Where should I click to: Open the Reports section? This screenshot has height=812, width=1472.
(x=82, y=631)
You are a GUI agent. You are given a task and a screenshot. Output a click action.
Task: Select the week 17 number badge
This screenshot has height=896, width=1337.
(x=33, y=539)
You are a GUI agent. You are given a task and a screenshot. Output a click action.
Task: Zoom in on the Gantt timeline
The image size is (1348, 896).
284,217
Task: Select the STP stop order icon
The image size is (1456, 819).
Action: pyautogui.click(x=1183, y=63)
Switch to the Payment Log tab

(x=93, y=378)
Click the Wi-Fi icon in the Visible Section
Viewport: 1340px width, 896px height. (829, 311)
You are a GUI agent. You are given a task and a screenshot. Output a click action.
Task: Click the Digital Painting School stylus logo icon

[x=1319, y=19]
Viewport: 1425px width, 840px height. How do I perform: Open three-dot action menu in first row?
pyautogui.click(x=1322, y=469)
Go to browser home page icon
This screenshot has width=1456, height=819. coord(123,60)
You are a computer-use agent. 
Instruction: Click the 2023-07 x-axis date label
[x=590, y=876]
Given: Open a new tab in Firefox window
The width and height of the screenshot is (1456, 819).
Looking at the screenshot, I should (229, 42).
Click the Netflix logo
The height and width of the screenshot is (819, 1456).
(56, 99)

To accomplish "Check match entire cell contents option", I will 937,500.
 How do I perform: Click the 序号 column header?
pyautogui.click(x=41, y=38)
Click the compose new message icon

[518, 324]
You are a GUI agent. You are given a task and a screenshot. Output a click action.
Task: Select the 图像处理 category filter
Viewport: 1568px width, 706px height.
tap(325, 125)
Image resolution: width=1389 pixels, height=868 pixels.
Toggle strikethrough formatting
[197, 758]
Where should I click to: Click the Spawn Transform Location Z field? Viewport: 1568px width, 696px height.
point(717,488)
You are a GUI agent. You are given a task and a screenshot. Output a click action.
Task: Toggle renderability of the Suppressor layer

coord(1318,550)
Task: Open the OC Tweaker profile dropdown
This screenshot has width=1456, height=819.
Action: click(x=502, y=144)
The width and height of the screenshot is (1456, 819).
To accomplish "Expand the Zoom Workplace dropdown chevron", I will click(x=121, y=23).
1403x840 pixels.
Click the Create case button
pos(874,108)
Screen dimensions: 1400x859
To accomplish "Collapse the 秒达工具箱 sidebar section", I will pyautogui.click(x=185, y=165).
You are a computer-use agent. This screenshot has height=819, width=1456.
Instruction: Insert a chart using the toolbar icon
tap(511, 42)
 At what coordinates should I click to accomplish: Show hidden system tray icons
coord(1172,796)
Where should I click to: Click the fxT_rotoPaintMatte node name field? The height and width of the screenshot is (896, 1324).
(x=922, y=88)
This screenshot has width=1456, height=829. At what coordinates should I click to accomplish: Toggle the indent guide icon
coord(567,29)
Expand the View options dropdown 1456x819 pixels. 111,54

★ ★ ★ ★

Required action:
Go through the listing, and whenever a line contains the string "pixels", copy that line.

Exercise output:
Image resolution: width=1389 pixels, height=868 pixels.
1403x840 pixels.
Expand the View options dropdown 1456x819 pixels. 111,54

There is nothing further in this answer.